5 Network application function; Ua interface

24.1093GPPBootstrapping interface (Ub) and network application function interface (Ua)Protocol detailsRelease 17TS

Tools: ARFCN - Frequency Conversion for 5G NR/LTE/UMTS/GSM

5.1 Introduction

The usage of bootstrapped security association i.e. B-TID and Ks_NAF (or Ks_ext_NAF or Ks_int_NAF) over Ua interface depends on the application protocol used between UE and NAF.

The Ua interface is used to supply the B-TID, generated during the bootstrapping procedure, to the network application function (NAF), and Zn interface is used by the NAF to retrieve the Ks_NAF or Ks_ext_NAF or Ks_int_NAF from BSF. The default is the use of Ks_(ext)_NAF, but the usage of Ks_int_NAF in Ua interface is possible.

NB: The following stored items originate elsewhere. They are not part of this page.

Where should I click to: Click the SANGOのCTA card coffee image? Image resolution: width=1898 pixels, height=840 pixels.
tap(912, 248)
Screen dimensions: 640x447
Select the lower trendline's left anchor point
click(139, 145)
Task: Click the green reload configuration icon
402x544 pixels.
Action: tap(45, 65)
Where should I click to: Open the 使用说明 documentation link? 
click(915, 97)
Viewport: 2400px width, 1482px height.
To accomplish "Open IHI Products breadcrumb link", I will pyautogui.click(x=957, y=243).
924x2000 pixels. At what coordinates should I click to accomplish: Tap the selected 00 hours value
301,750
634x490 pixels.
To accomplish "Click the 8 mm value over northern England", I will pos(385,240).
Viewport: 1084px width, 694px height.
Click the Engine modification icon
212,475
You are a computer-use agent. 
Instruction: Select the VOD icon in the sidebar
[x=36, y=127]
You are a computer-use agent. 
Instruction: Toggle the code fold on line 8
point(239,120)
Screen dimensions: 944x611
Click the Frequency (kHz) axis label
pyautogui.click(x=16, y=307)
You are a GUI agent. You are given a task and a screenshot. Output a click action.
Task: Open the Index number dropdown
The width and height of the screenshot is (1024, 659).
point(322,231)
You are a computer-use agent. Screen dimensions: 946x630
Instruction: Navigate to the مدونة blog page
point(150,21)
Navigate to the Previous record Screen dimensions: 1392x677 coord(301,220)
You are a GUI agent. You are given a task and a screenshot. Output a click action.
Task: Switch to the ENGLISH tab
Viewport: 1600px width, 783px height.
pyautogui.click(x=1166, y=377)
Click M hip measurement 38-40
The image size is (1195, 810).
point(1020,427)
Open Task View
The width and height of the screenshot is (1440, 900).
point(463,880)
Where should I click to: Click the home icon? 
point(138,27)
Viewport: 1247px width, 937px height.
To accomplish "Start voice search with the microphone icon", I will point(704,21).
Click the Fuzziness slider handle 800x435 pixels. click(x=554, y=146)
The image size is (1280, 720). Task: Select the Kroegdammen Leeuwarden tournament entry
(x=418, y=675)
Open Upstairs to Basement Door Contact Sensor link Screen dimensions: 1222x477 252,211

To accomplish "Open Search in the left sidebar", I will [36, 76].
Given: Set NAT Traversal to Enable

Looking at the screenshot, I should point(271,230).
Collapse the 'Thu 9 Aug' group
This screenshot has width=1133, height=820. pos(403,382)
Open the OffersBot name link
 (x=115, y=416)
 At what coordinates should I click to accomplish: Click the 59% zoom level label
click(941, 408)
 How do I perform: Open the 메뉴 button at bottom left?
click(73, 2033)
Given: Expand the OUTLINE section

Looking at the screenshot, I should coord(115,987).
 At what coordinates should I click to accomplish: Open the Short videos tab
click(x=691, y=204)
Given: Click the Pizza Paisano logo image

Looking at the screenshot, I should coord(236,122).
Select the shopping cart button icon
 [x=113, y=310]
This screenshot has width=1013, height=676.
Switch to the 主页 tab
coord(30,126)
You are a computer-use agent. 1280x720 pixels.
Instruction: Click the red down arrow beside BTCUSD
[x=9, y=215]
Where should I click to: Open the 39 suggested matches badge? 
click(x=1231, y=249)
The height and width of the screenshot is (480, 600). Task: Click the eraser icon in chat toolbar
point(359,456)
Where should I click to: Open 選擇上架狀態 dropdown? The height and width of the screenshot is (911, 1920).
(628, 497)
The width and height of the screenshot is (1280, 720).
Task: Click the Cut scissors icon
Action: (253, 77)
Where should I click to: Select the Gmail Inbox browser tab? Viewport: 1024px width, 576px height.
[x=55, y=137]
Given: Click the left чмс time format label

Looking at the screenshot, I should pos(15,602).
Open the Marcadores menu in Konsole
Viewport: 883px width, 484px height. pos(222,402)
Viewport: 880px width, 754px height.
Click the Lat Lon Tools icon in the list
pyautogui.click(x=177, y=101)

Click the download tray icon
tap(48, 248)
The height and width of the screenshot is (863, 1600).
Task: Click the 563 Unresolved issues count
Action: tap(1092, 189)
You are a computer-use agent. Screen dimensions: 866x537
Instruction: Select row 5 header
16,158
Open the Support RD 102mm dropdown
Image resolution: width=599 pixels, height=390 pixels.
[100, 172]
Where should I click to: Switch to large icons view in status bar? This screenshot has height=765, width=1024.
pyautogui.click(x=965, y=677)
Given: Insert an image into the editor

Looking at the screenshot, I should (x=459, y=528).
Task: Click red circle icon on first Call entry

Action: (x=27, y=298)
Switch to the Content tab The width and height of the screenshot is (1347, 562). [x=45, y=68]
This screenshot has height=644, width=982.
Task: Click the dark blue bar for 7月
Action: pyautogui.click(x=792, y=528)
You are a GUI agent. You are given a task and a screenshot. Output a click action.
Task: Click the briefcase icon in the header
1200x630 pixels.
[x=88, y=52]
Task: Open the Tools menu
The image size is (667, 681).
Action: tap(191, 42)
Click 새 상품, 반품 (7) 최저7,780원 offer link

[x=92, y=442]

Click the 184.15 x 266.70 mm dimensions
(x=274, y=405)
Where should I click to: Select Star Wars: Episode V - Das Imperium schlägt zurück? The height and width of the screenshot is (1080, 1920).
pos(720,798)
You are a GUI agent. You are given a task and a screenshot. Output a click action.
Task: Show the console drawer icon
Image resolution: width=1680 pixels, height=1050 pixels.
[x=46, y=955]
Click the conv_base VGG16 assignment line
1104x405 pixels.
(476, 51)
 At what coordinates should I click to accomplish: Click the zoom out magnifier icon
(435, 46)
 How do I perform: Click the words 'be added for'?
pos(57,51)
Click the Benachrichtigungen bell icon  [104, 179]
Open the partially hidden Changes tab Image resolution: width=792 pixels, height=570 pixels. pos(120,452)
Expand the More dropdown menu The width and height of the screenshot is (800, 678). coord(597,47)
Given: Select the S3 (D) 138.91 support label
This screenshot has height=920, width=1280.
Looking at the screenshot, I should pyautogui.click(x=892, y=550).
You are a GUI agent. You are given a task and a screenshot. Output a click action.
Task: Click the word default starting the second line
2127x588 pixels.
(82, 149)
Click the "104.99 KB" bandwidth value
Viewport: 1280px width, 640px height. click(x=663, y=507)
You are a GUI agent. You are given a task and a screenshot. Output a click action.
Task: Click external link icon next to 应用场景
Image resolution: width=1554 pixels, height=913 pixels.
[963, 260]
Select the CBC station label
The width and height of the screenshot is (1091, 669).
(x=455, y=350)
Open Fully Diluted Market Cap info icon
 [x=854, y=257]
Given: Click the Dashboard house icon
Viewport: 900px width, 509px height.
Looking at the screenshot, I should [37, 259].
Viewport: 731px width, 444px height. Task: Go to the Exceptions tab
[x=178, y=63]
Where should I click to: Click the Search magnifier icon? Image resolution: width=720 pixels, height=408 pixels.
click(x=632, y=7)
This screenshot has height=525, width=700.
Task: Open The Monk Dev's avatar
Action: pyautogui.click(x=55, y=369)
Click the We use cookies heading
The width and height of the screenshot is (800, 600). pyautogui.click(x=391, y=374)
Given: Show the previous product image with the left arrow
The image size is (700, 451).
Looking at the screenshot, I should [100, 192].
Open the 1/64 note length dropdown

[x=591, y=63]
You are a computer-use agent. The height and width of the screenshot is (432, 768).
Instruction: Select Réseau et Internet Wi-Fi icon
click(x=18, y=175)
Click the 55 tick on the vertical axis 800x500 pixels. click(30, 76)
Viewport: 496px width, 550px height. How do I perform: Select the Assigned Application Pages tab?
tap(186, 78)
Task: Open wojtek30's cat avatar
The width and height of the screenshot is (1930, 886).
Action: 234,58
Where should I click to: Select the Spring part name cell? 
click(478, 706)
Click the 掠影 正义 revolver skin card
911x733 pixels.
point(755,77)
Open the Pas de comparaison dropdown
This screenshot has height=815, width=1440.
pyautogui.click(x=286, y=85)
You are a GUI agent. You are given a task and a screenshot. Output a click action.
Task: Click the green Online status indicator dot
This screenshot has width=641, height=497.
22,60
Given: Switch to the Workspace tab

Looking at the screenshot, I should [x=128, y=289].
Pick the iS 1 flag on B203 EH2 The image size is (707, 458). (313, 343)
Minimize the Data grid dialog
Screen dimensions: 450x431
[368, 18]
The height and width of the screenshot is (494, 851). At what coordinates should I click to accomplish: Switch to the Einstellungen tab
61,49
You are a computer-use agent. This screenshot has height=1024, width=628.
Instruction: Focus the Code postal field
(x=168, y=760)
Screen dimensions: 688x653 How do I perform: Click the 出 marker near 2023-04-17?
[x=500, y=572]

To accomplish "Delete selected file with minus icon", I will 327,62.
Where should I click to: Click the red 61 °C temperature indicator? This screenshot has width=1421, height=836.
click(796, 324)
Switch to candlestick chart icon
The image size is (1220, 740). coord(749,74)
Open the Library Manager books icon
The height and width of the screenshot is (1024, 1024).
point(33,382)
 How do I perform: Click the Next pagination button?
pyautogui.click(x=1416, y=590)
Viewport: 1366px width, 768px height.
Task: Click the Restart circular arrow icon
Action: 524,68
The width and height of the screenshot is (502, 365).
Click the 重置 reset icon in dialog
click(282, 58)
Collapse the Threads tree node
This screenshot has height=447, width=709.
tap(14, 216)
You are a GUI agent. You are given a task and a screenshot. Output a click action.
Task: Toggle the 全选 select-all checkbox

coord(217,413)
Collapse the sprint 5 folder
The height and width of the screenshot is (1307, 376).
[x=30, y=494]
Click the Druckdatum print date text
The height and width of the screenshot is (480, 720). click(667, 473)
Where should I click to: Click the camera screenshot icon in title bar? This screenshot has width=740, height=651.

The Ua interface depends on type of NAF. The Zn interface is defined in 3GPP TS 29.109 [3]. This clause describes how B‑TID and Ks_NAF or Ks_ext_NAF or Ks_int_NAF can be utilized, as specified in 3GPP TS 33.220 [1], and in the context of more specific Ua usage, as specified for deployment of HTTPS in 3GPP TS 33.222 [5], or for a PKI portal in 3GPP TS 33.221 [4]).

5.2 HTTP Digest authentication

5.2.1 General

The HTTP Digest authentication model as described in RFC 7616 [36] can be used with bootstrapped security association as the authentication and integrity protection method, if the application protocol used over Ua interface between UE and NAF is based on HTTP (see RFC 7230 [30], RFC 7231 [31], RFC 7232 [32], RFC 7233 [33], RFC 7234 [34] and RFC 7235 [35]). The HTTP Digest authentication may be used for all protocols that have adopted the HTTP authentication framework to mutually authenticate the UE and the NAF, and also optionally integrity protect any payload being transferred between them.

The UE shall indicate to an application server (i.e. a NAF) that it supports 3GPP-bootstrapping based HTTP Digest authentication by including a "product" token to the "User-Agent" header (cf. RFC 7231 [31]) in outgoing HTTP requests. If the UE supports

a) AKA-based authentication, then the "product" token is a static string "3gpp-gba" if the HTTP client application resides in the ME, or "3gpp-gba-uicc" if the HTTP client application resides in the UICC; or

b) GBA_Digest, then the "product" token is "3gpp-gba-digest".

The UE may indicate multiple GBA modes by inserting multiple "product" tokens in the User-Agent header field. The User-Agent header field with GBA related "product" tokens shall be added to each outgoing HTTP request if the UE supports GBA-based authentication using HTTP Digest.

Upon receiving GBA related "product" tokens, the application server if it supports NAF functionality may decide to authenticate the UE using GBA-based shared secret by executing the authentication procedure. If multiple GBA modes have been indicated in the User-Agent header field, then the NAF selects one GBA mode and indicates the selected mode in responses to the UE in the "realm" parameter of the WWW-Authenticate header field. In the selection of the GBA mode by the UE, AKA-based modes shall take priority over GBA_Digest.

The protocol stack of the Ua interface when HTTP Digest authentication is used is presented in figure 5.2-1. The details are defined in the following clauses.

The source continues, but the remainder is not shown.